- _What to do_
Your answer must be an exact transcription of the data, with every picture omitted.

[Collected data]
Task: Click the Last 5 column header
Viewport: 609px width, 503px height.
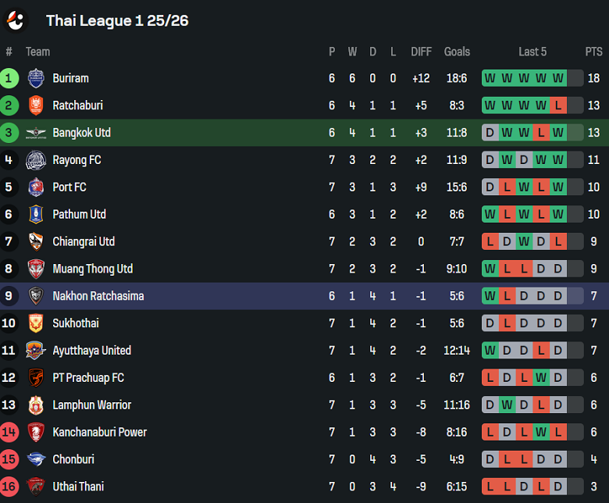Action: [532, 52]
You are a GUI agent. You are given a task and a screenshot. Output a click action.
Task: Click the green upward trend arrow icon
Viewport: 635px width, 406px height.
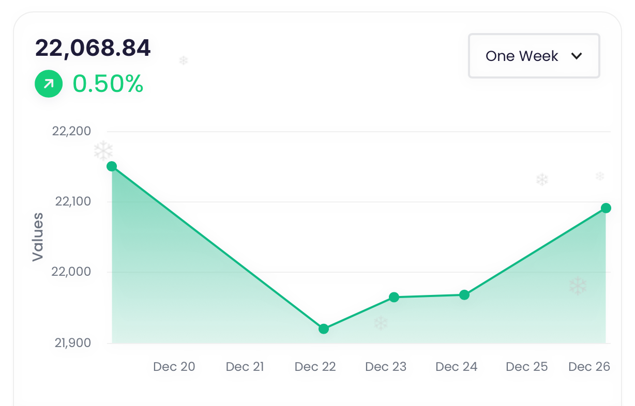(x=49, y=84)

- _Response_
Task: Click the Last 5 column header
Viewport: 609px width, 503px height.
Action: [532, 52]
You are a GUI agent. You are given a task and a screenshot. Output a click action.
Task: Click the green upward trend arrow icon
Viewport: 635px width, 406px height.
(x=49, y=84)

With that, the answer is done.